I am evaluating the Fourier transform of an image multiplied with a random phase mask. The random phase is so adjusted that the values of the angle (i.e A1 in the following code) of the initial quantity lies between 0 to pi. On inverse Fourier transforming the value range changes to -pi to pi (i.e of A in the code), as because the angle function in MATLAB returns the values in -pi to pi range. Is there any way to restrict the value range of angles (i.e A) to 0 to pi?

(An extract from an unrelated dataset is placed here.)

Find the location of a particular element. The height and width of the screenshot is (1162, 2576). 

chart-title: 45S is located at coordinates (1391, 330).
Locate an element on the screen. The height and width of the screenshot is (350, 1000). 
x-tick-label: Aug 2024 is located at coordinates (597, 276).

The code is attached. fft2 and ifft2 are the inbuilt function of MATLAB to generate the Fourier transform and inverse Fourier transform respectively.
clear all;
close all;
clc;
%generation of two concentric circles image
[x,y]=meshgrid(-64:1:63);
g0= (x.^2+y.^2<=25^2).*(x.^2+y.^2>=20^2)+(x.^2+y.^2>=50^2).*(x.^2+y.^2<=55^2);
figure;
imagesc(abs(g0));
colormap(gray);
axis off;
axis equal;
title('input image');
delta1=rand(128);%random phase generation
%generating initial quantity EL
EL=(g0/(sqrt(2))).*exp(1i*pi*delta1);
A1=angle(EL);
FT=fft2(EL);
IFT=ifft2(FT);
A=angle(IFT);